OTTAWA – Justin Trudeau’s economic agenda is coming into clearer focus through policy resolutions developed by Liberal MPs for their party’s convention later this month.

The caucus resolutions also reveal that the Liberal leader is now willing to consider the notion of a voting system based on proportional representation — an idea he rejected during last year’s leadership contest as too confusing and too partisan.

Trudeau has vowed that improving the lot of struggling middle-class Canadians will be the overriding theme of the Liberal platform in the next election, but he’s offered few concrete proposals thus far.

The caucus policy resolutions put a little flesh on the bare bones of that promise.

One calls for a royal commission to conduct a comprehensive review of the income tax system and recommend ways to make it simpler, fairer and more globally competitive, while reducing the tax burden on the middle class.

Another calls for “significantly” expanded funding for job-creating infrastructure projects, totalling up to one per cent of GDP per year — or about $18 billion annually, based on the current rate of economic growth.

Trudeau’s 35 MPs are also calling for more support for caregivers who help elderly Canadians stay in their homes and for legislated limits on credit card interest rates and fees charged to merchants on credit card purchases.

Of all the 160-plus resolutions to be considered at the convention, those emanating from the caucus are most likely to reflect the leader’s thinking. Indeed, the caucus’ priority resolution on “restoring trust in Canada’s democracy” specifically notes that it is “a compilation of ideas developed by the leader and caucus.”

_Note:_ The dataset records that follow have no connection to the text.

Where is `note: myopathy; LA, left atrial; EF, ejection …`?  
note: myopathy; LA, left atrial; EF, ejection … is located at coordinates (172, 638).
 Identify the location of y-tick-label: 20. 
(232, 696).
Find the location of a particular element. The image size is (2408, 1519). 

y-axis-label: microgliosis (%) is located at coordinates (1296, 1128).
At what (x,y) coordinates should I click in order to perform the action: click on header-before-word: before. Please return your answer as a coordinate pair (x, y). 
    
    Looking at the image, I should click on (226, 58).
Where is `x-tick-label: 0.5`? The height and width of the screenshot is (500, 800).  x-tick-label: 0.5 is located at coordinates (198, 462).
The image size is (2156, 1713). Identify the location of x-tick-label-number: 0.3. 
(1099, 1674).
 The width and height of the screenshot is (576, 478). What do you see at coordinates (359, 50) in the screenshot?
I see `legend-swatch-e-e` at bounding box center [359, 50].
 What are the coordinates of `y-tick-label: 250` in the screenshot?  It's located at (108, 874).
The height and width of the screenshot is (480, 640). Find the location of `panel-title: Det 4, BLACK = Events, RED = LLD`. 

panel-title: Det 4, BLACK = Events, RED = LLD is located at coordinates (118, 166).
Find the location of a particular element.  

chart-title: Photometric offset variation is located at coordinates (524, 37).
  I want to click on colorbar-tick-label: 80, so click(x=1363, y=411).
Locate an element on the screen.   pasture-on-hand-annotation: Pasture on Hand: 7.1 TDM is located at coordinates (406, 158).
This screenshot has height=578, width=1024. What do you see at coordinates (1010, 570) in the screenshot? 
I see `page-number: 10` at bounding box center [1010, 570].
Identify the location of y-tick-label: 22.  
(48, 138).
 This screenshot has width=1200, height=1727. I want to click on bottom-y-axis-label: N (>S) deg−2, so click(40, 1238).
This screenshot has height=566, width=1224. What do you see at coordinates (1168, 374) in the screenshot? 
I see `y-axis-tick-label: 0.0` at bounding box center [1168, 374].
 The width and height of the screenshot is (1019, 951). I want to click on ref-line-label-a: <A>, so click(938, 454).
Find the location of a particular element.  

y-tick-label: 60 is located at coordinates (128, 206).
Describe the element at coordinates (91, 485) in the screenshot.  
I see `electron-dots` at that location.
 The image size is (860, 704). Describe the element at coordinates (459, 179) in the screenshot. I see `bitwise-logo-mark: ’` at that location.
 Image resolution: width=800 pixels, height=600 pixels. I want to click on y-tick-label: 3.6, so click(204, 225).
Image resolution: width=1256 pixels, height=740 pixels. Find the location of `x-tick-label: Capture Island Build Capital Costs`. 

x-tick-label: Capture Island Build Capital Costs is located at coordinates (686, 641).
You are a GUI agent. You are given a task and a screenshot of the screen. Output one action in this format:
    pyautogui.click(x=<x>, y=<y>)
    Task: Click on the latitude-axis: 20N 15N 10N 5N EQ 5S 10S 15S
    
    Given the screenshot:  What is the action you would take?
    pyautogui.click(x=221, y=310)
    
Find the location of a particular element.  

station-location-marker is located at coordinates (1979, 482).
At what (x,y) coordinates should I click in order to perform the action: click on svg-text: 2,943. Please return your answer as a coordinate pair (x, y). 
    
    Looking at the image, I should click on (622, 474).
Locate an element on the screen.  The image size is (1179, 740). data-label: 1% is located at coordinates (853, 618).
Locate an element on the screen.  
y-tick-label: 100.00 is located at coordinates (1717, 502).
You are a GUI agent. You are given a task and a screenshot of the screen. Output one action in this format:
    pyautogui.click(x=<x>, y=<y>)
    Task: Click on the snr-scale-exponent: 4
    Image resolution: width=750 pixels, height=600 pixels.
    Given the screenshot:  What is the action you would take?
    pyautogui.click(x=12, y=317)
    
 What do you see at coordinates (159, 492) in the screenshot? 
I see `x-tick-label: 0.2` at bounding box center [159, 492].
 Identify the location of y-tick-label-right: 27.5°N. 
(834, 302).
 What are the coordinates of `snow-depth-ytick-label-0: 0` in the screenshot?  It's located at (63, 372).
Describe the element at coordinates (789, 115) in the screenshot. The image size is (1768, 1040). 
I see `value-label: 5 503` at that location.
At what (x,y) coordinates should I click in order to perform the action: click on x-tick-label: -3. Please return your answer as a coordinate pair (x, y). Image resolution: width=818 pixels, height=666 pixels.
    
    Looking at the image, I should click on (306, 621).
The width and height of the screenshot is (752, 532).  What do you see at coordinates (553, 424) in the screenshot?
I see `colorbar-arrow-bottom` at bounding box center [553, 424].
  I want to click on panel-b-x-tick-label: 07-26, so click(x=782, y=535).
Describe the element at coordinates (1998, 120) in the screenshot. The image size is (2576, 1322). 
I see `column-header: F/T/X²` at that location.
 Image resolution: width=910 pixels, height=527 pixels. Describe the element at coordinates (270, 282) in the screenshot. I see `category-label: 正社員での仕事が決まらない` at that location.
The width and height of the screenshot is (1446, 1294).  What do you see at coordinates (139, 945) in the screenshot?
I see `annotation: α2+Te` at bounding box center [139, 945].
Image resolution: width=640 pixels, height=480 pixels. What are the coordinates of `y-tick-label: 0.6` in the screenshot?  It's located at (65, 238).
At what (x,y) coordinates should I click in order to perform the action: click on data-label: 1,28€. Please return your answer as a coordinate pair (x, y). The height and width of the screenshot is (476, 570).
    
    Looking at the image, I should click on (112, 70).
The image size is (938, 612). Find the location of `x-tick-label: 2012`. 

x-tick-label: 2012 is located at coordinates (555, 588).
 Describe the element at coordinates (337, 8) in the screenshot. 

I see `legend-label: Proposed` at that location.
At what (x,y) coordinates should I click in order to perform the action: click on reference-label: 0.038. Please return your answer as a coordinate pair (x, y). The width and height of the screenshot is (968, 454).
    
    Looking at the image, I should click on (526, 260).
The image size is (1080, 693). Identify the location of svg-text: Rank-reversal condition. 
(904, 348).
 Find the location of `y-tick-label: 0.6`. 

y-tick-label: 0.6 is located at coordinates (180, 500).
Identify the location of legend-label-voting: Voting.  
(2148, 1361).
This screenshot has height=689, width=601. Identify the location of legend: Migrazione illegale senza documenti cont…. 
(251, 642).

Yet the resolutions most likely to capture headlines come from the party’s women’s commission and youth wing, both of which are calling for legalization of assisted suicide.

Trudeau has indicated he sees the issue as a distraction from the main event at the convention: a laser-like focus on economic policy.

“Our focus will entirely be on — almost entirely be on economic issues, because that is what is most worrying to Canadians,” he said earlier this week.

He tiptoed around his own views on assisted suicide, characterizing the issue as a question of balance between the rights of terminally ill adults and the need to protect vulnerable people, society and its institutions.

“It’ll be a minor discussion but an important one for political parties to have, as we must have with our constituents and as parliamentarians on difficult issues. But our focus remains economic success for the middle class in this country.”

Another potentially headline grabbing distraction — a resolution calling for legalization, regulation and taxation of prostitution, from which Trudeau distanced himself last month — has helpfully been withdrawn by the British Columbia wing of the party.

Apart from the economy, Trudeau has also tried to distinguish himself from rival parties by advancing a relatively detailed agenda for democratic reform, including allowing more free votes and requiring greater disclosure of parliamentarians’ expenses.

The priority caucus resolution essentially lists the elements of Trudeau’s democratic reform proposals, including calling for a “truly independent Senate, not based upon partisanship or patronage” — which will give convention delegates a chance to retroactively give their seal of approval to Trudeau’s surprise decision last week to boot senators from the Liberal caucus.

They’ll get a more direct chance through a last-minute “sense of the convention” resolution proposed by the party’s national board. That resolution calls on delegates to support the leader’s decision to have only elected MPs sit in the national caucus, to direct the board to propose amendments to the party’s constitution at its next convention in 2016 to reflect that decision and, in the interim, to interpret the constitution consistent with the new makeup of caucus.

The constitution currently recognizes senators as members of the national caucus, although it gives the leader discretion to decide who sits in caucus. It also confers special privileges on senators, including automatic delegate status at conventions, a role in choosing interim leaders and one seat on the party’s policy development committee.

The deadline for proposing amendments to the constitution had already passed when Trudeau stunned everyone, particularly his own senators, with his move aimed at restoring the Senate’s intended role as an independent chamber of sober second thought.

In an internal memo sent out to party members late Friday, the national board says the constitution specifies that conventions are the “highest authority” in the party. Hence, a sense-of-the-convention resolution “is a powerful expression of the grassroots of the party that will be taken extremely seriously by the national board.”

Caucus resolutions for this convention were reconsidered after last week’s expulsion of senators. The priority resolution on democratic reform adds one element that Trudeau has previously opposed: consideration of proportional representation (PR) so that a party’s number of seats in the House of Commons more accurately reflects its share of the popular vote.

It calls on a Liberal government to create an all-party public consultation process immediately after the next election to report within 12 months with recommendations for reforming Canada’s first-past-the-post electoral system, including a preferential ballot system and/or a form of PR.

Just a year ago, Trudeau told a leadership debate he favoured preferential balloting but not proportional representation “because I believe deeply that every member of Parliament should represent actual Canadians and Canadian communities, not just political parties.”

He said proportional representation would increase partisanship, since political parties, not voters, would select some MPs to ensure regional, gender and other balances in the Commons.

Priority resolutions are automatically guaranteed to make it to the floor of the convention for debate and a vote; others may not get beyond discussion in various policy workshops.

The convention is being held in Montreal Feb. 20-23.